*** Supplied material Section Begins ***

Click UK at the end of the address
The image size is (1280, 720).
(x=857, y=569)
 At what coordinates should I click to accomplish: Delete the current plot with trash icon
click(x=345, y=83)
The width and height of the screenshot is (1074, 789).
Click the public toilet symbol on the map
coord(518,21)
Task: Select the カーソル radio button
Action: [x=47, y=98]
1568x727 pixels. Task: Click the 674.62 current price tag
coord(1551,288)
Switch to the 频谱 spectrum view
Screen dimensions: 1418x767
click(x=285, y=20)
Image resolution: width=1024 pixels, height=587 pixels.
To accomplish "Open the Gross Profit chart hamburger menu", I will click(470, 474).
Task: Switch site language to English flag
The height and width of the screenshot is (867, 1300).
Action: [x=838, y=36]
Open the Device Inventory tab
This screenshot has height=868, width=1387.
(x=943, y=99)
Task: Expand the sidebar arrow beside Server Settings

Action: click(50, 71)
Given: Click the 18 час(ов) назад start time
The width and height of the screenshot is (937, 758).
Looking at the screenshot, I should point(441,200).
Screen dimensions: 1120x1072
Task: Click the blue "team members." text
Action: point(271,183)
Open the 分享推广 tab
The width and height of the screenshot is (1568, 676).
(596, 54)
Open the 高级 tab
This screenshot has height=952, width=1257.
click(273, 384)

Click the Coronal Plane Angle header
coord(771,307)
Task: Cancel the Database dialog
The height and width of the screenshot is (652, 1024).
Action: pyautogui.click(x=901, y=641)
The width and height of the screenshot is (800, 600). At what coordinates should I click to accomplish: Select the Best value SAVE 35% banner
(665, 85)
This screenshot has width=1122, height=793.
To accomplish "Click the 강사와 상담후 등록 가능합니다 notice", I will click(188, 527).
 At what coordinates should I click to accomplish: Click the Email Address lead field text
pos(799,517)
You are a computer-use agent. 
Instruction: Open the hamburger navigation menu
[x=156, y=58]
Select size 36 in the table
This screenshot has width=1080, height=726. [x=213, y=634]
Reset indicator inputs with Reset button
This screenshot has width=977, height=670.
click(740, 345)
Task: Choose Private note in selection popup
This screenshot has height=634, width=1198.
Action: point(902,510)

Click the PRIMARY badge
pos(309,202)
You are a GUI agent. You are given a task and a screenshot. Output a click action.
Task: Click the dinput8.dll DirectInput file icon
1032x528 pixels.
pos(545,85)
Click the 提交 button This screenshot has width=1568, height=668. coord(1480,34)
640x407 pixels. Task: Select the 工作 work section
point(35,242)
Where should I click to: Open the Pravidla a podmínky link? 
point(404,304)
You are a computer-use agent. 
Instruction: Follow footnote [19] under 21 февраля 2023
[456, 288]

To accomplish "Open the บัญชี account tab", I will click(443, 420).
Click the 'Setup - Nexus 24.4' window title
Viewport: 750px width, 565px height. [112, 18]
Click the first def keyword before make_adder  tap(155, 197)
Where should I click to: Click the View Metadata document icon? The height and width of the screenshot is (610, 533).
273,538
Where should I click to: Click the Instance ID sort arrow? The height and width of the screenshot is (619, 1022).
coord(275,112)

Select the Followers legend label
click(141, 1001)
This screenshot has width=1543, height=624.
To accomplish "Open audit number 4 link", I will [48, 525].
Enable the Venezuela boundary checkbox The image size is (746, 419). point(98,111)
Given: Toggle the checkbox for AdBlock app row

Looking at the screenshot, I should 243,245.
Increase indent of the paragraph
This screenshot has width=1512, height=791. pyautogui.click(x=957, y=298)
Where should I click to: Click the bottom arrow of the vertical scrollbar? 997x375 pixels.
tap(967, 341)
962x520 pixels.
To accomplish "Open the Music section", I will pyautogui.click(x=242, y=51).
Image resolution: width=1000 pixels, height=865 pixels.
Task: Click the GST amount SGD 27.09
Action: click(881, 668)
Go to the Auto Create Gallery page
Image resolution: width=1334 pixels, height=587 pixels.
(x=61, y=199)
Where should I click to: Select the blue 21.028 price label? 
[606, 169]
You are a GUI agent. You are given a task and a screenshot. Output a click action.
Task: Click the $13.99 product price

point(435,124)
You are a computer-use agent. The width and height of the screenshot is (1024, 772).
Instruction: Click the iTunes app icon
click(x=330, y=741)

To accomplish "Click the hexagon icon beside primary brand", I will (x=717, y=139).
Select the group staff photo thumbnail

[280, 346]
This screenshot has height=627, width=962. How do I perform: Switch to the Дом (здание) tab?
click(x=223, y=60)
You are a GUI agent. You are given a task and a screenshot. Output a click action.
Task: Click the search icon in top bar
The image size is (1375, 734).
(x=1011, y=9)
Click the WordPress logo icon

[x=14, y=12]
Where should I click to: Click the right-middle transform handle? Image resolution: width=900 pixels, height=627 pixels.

*** Supplied material Section Ends ***

From the first line of the data above to the line holding "The width and height of the screenshot is (1074, 789).", reproduce each line exactly; emit no other lines.

Click UK at the end of the address
The image size is (1280, 720).
(x=857, y=569)
 At what coordinates should I click to accomplish: Delete the current plot with trash icon
click(x=345, y=83)
The width and height of the screenshot is (1074, 789).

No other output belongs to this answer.